#### Source data

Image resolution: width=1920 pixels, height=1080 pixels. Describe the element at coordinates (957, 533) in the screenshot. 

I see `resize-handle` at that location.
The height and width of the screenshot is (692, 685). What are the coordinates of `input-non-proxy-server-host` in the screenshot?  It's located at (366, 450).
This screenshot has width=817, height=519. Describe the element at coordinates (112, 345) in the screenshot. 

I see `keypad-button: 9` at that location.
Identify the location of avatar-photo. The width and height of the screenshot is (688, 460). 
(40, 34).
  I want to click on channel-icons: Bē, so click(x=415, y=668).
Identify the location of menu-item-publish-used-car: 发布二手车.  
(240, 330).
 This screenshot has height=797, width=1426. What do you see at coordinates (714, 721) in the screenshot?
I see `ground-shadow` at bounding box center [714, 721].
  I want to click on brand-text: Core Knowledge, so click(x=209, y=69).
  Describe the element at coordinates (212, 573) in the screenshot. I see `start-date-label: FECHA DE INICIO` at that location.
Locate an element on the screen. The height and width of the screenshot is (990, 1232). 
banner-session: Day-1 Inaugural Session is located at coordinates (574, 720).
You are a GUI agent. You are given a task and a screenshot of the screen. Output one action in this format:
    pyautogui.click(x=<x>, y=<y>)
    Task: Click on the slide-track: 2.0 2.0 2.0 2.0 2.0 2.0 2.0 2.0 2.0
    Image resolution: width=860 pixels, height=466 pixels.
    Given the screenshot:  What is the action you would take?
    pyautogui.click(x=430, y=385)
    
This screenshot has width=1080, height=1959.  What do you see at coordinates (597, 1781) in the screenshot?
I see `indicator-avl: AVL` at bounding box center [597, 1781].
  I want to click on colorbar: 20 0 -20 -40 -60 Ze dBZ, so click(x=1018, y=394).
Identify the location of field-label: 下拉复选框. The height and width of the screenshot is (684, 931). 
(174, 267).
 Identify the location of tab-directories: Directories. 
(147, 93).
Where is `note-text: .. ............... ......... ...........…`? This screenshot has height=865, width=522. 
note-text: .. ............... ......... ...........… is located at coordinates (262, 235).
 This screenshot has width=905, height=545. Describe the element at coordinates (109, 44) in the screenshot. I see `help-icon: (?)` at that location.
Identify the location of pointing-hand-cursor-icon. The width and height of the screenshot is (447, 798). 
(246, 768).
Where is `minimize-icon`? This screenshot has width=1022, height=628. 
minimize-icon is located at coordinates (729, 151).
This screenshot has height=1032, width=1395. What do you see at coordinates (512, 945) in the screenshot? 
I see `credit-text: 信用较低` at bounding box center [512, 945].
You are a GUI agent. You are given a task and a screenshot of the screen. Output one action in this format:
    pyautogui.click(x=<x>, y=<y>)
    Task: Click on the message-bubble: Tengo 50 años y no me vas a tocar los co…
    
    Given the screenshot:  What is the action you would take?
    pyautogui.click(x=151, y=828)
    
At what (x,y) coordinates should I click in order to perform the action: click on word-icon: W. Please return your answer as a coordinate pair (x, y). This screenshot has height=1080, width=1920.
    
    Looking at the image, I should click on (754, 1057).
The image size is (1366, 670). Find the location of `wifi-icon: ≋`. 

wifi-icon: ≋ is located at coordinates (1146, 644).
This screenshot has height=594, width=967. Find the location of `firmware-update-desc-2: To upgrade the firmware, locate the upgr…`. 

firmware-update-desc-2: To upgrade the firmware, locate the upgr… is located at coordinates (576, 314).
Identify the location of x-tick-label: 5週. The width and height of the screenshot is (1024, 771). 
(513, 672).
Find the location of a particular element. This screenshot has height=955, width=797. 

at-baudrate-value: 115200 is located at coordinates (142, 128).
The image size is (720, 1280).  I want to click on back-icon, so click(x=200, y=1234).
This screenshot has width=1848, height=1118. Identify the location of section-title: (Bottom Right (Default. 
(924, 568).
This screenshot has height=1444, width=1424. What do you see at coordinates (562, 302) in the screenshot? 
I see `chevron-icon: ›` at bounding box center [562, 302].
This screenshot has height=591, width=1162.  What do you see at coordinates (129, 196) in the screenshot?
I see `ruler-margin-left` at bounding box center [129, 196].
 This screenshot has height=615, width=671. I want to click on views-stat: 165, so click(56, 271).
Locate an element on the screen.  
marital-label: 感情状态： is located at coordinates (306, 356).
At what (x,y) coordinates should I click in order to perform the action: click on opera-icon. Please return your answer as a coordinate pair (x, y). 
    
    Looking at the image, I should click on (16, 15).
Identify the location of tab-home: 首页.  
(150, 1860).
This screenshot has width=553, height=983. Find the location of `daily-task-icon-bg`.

########

● Your task
Find every line above that contains the string "minimize", matching case exactly, and copy each of those lines in full.

● Solved problem
Where is `minimize-icon`? This screenshot has width=1022, height=628. 
minimize-icon is located at coordinates (729, 151).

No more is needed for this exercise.